Effects of lithium on the beta-adrenergic receptor-adenylate cyclase system in rat cerebral cortical membranes.

The effects of lithium on the beta-adrenoceptor-adenylate cyclase system in cerebral cortical membranes of rats were investigated. Lithium chloride inhibited adenylate cyclase activity in a concentration-dependent manner in vitro. However, relatively high concentrations of lithium were needed for this inhibition; and at 1 mM, no significant reduction in adenylate cyclase activity was seen under any condition. Administration of lithium carbonate for 21 days decreased the maximum number of [3H]dihydroalprenolol binding sites without changing the apparent dissociation constant.

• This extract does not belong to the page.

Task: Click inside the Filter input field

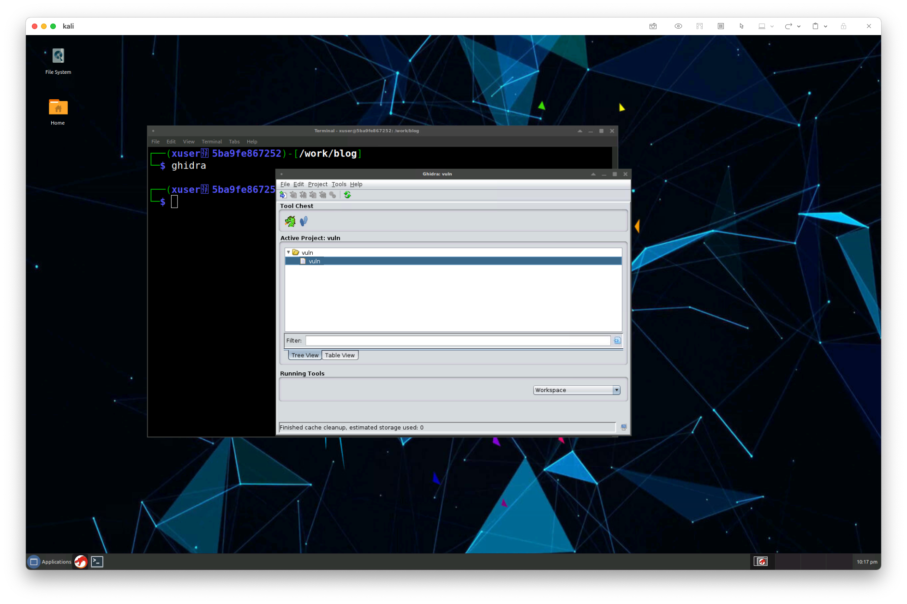Action: (x=457, y=340)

Activation of adenylate cyclase by (-)-isoproterenol in the presence of 1 microM guanyl-5'-ylimidodiphosphate (Gpp(NH)p) was significantly attenuated in lithium-treated rats compared with the controls. Lithium treatment reduced the Gpp(NH)p-stimulated adenylate cyclase activity in the presence of 10 microM (-)-isoproterenol, but not in the absence of this beta-adrenergic receptor agonist. Basal activity or adenylate cyclase activity stimulated by forskolin or manganese was not affected, whereas the activity stimulated by sodium fluoride was significantly attenuated by long-term lithium treatment. These results indicate that chronic lithium treatment induces subsensitivity in the beta-adrenoceptor-adenylate cyclase system, for which down-regulation of beta-adrenergic receptors is chiefly responsible.